▶ Supplied entries

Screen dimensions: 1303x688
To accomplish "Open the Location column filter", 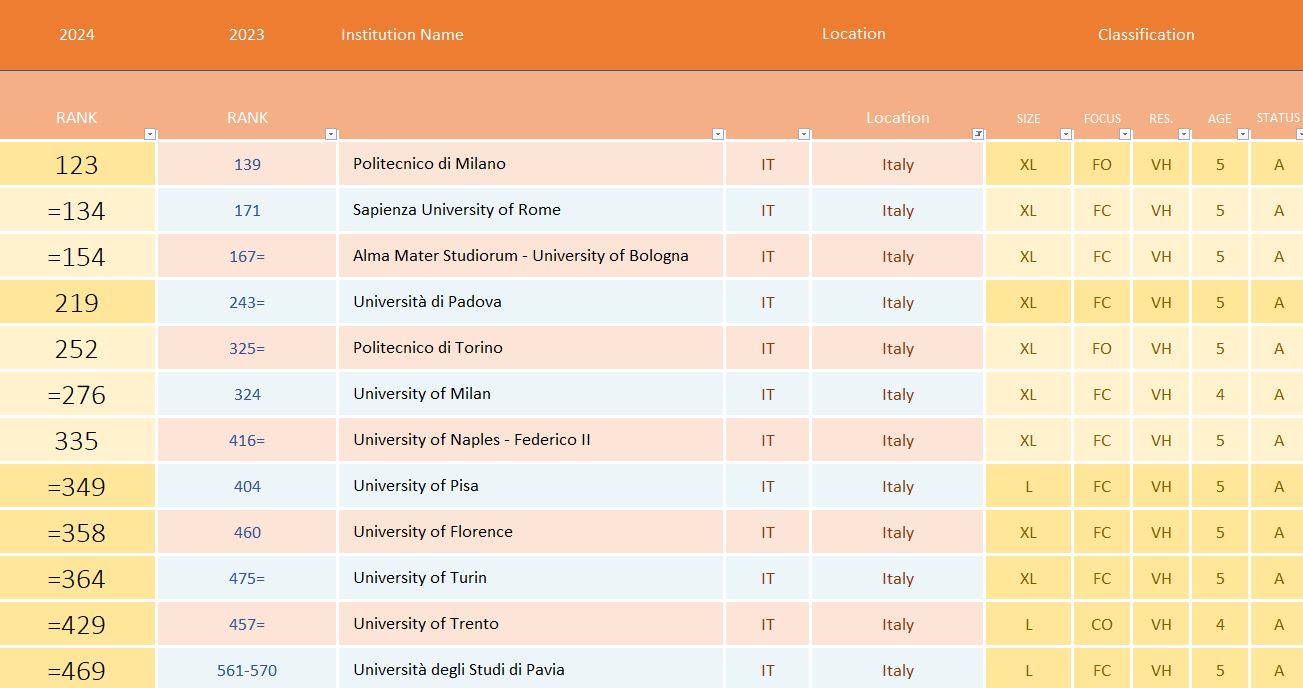I will tap(977, 131).
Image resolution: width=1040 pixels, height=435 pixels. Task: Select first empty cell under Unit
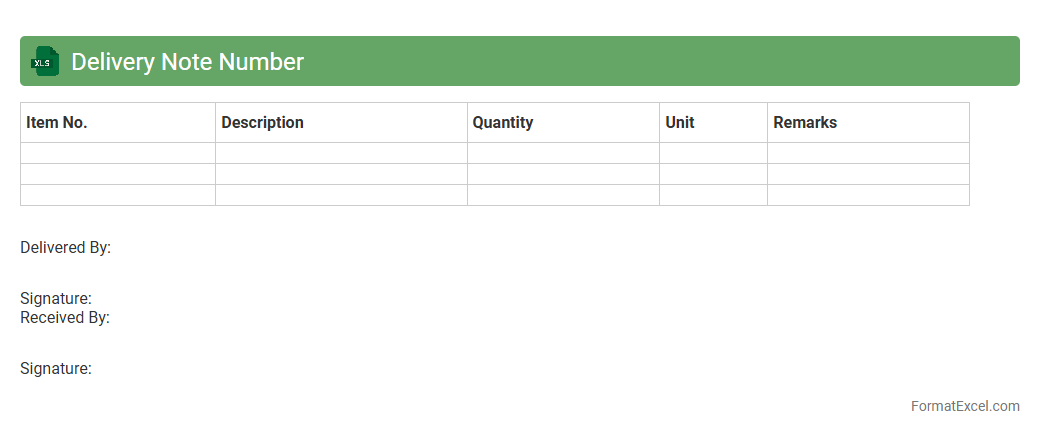coord(713,153)
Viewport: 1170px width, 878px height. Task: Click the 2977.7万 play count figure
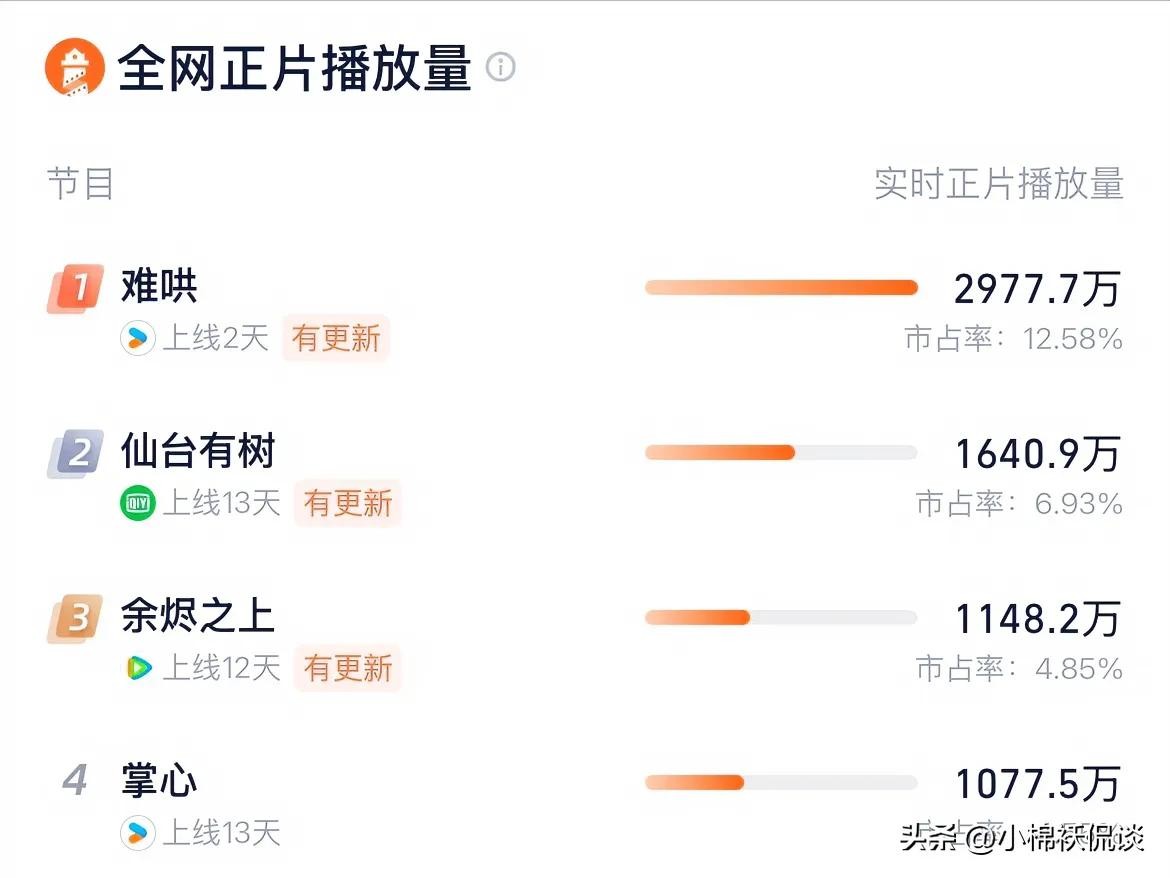click(x=1036, y=289)
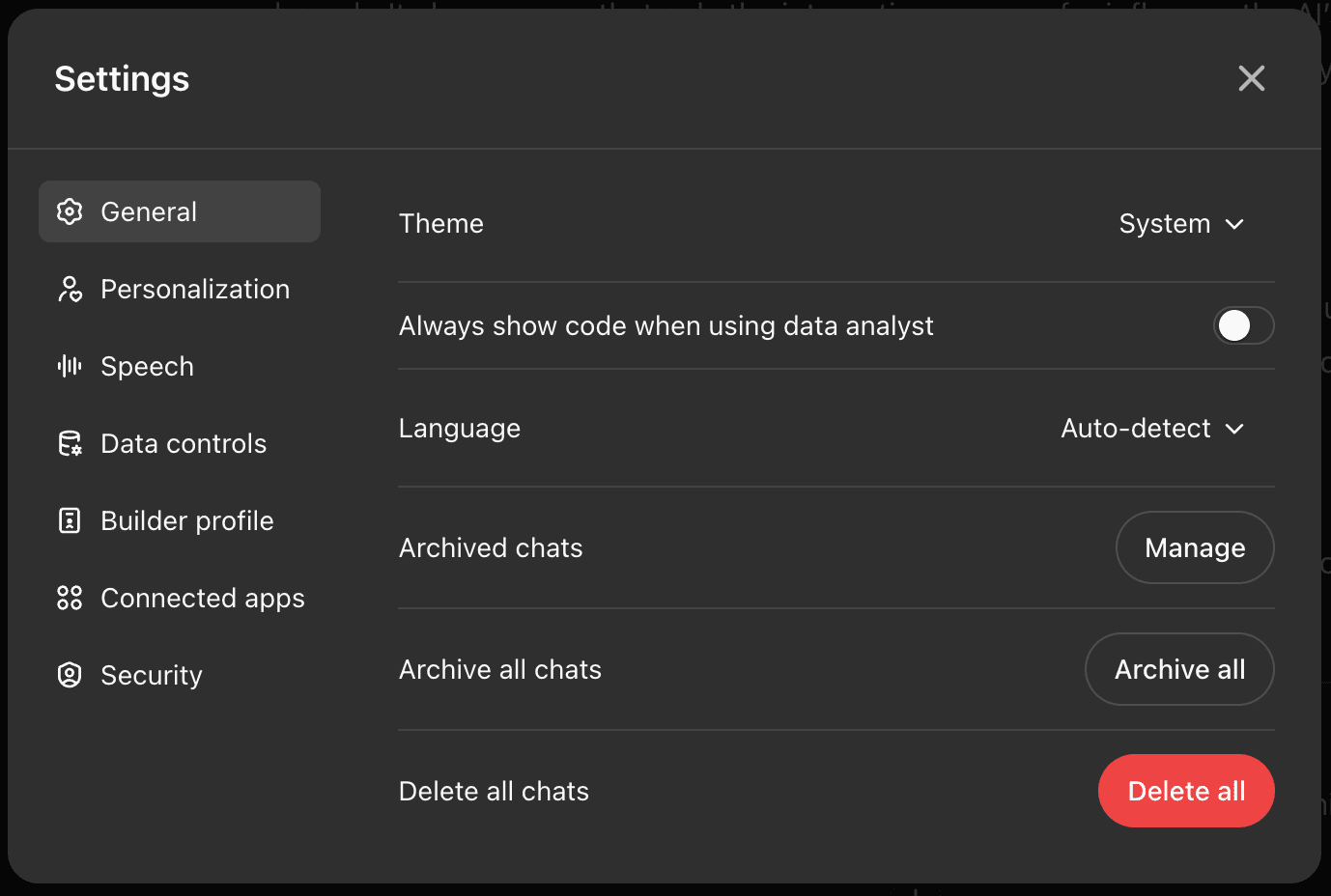This screenshot has width=1331, height=896.
Task: Click the Security shield icon
Action: pyautogui.click(x=70, y=675)
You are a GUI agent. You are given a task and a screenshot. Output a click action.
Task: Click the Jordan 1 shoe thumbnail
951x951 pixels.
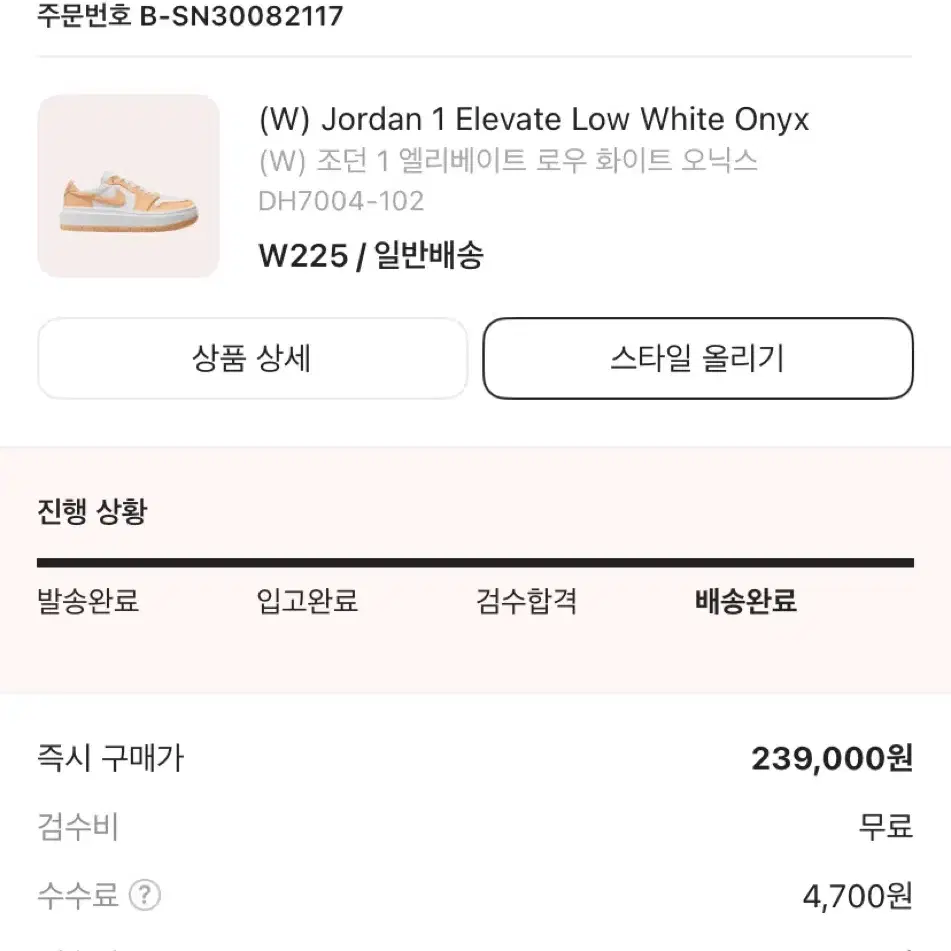pyautogui.click(x=129, y=186)
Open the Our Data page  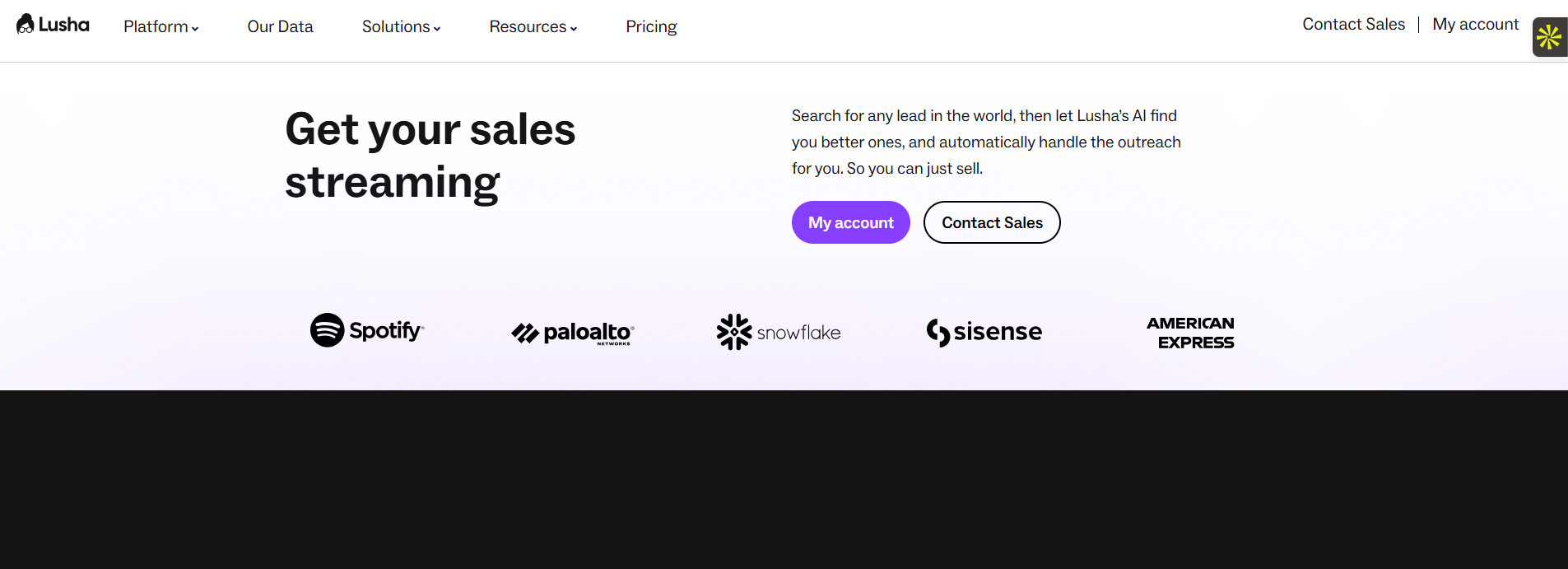[x=280, y=26]
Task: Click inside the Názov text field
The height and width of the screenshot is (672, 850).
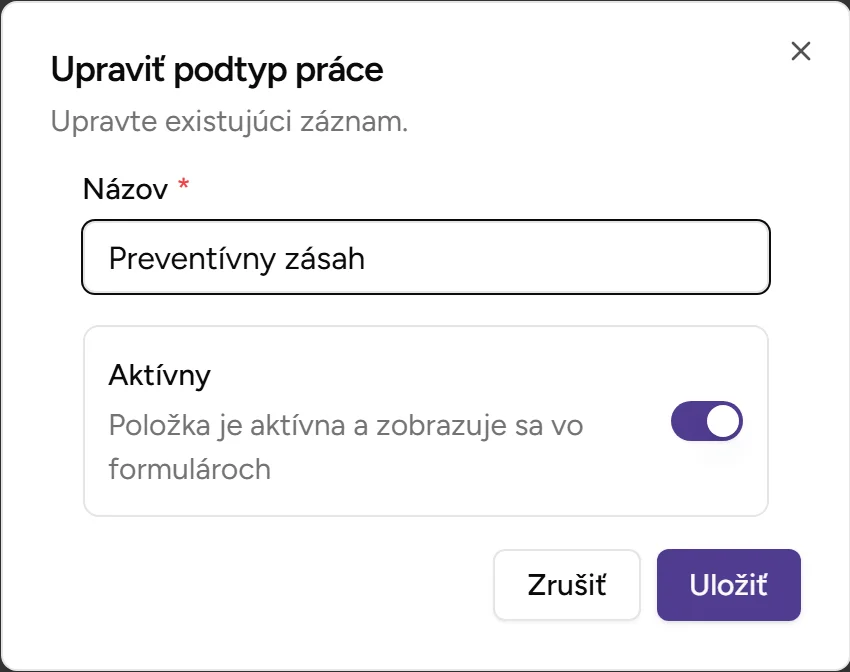Action: click(425, 257)
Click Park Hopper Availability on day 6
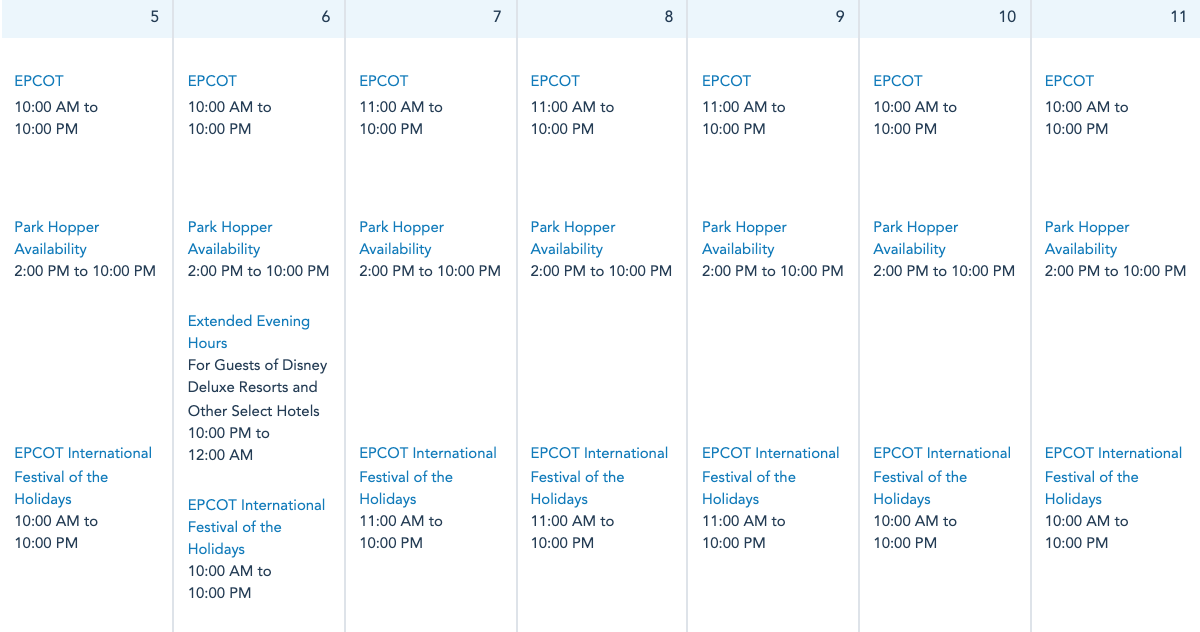Screen dimensions: 1200x632 point(230,238)
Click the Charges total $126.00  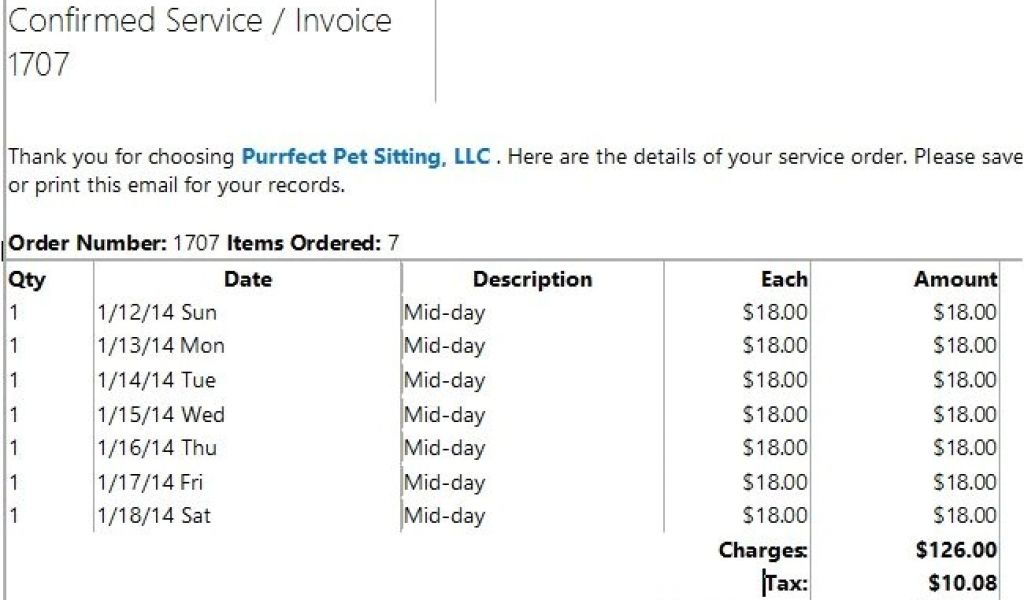(x=956, y=550)
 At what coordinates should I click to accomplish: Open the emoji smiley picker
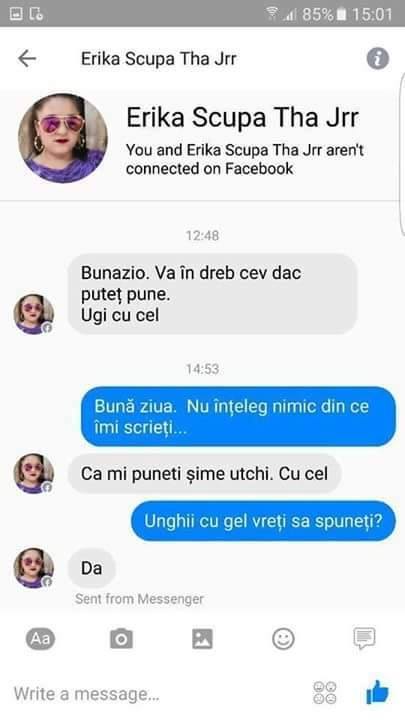pyautogui.click(x=283, y=639)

▶ Task statement
Your output should be only the lines from the line with "At what coordinates" through the end of the data, exactly as they stand, and no pictures.

▶ Task response
 At what coordinates should I click to accomplish: Open the emoji smiley picker
pyautogui.click(x=283, y=639)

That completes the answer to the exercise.